Another issue the participants described, specifically at the shelter, was a lack of pet-friendly rooms and other restrictive requirements for staying in particular rooms. Two participants described their experience of dog ownership while homeless and reported that they were unable to keep the dogs at the shelter. This led to distress for these women, as they considered their pets to be a part of their family. Another participant had difficulty with getting a particular room at the shelter due to requirements for family and single rooms, as she could only stay if she had a child with her. To conclude, many of the described barriers related to how systems have been structured, leading to waitlists and insufficient space.
Psychological Barriers. Another barrier revolved around women's emotions, perceptions, and mental health. One participant said, “I was scared” when talking about barriers to accessing services, and another stated that “the emotional part” years ago got in the way of help-seeking. It was also scary for another participant, as she said, “Violence is to tell … To tell somebody or to tell.” Emotions, such as pride, further impeded participants’ ability to seek help.
There were also expressions of not being ready for help. One participant specifically expressed that her mental health state affected her ability to reach out for help: I would say number one reason would be my anxiety, depression … It holds me back from doing a lot of things … and it's almost like it started with like PTSD through the domestic violence—And kind of grew from there …
These findings demonstrate the impact that emotions and individual perceptions of readiness have on participants’ ability to seek out help and formal support services.
Experiences of Dismissal and Minimization. Participants reported instances of not being taken seriously by service providers, including police officers, doctors, shelters, and services for human trafficking. Participants stated that they “always get turned down” or that “they (the service providers) didn’t care.” Three participants described instances with police officers who were dismissive, disrespectful, lacked empathy, or did not attempt to help them. Comments were made about police officers in relation to power and how women reported feeling that the police officers desired to maintain dominance over them while also lacking care during their interactions. All these experiences demonstrate the common occurrence of being dismissed and belittled by providers, leading to services not being utilized by those in need.

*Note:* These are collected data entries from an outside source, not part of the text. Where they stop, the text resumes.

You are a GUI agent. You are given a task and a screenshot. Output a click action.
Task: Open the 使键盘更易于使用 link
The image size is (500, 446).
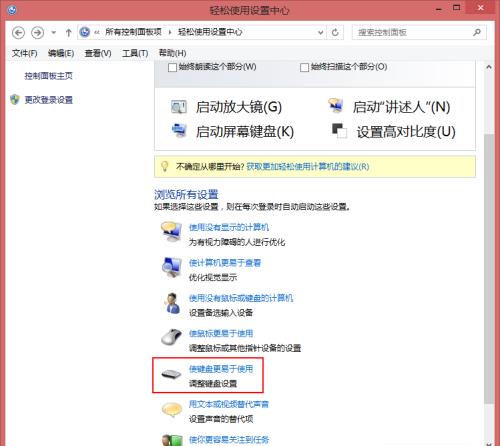point(221,369)
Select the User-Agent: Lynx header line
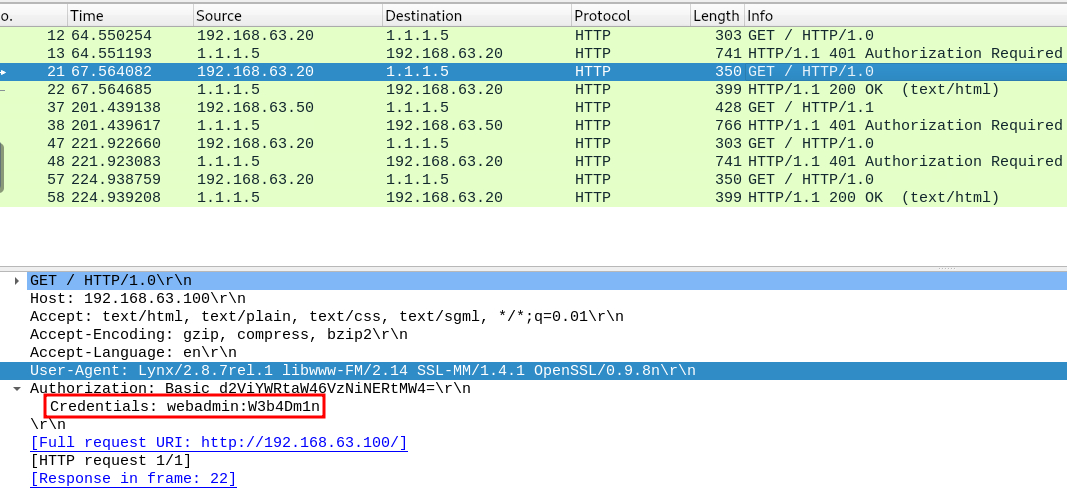 pos(362,371)
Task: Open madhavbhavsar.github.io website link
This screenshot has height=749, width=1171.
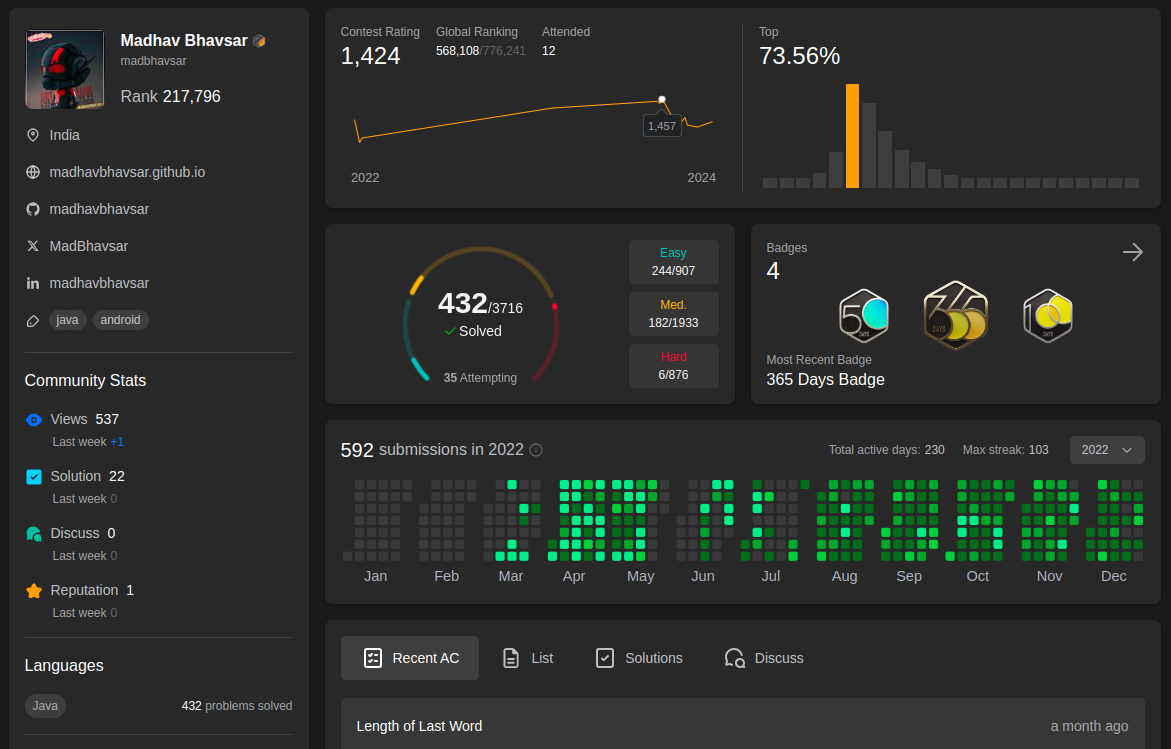Action: pyautogui.click(x=127, y=172)
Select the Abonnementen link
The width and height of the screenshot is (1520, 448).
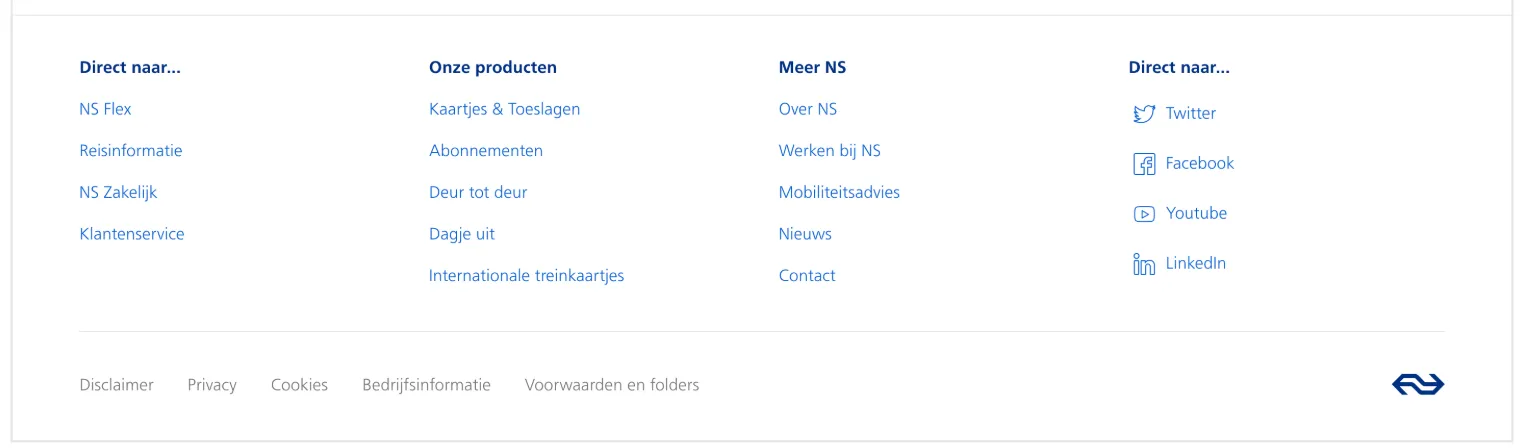point(486,151)
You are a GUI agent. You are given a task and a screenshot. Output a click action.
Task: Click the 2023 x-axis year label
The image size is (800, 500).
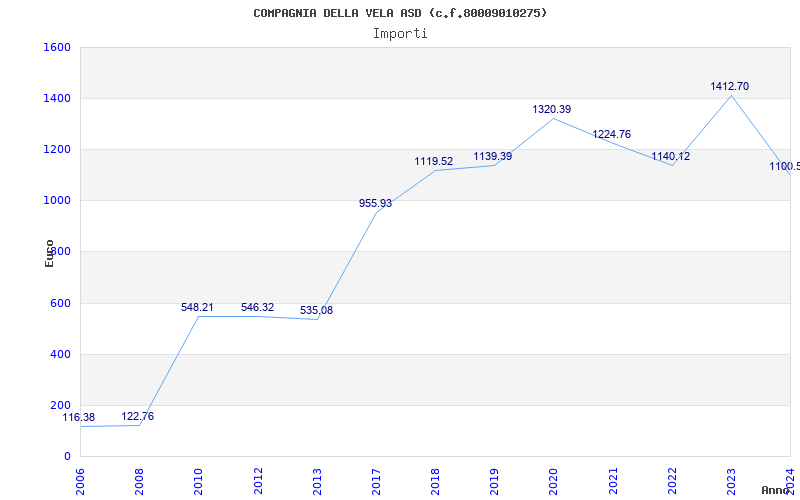pyautogui.click(x=730, y=478)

Financial Obstacles. A few women expressed financial obstacles when attempting to access services (e.g., transportation and medical services), or how in general, life as a homeless individual is unaffordable. For example, one participant pointed out that, “Homelessness is not cheap, by the way. It is not. It's very expensive to be homeless. Let me tell you that.” Others discussed the difficulty of trying to pay for services such as medical care such as surgery. Due to delays in accessing services, participants endured pain for years. Two participants noted difficulties in relation to getting or paying for transportation. One talked about the frustration and financial strain of paying for her child's transportation between the school and the shelter, “… $120 for 2 days of school … $60.00 a day.” Overall, financial barriers further impeded participants’ ability to access the services they needed.
Facilitating Factors
There were two subthemes that became evident in relation to facilitating factors for accessing formal support services: Supportive Networks and Resilience, Proactivity, and Growth.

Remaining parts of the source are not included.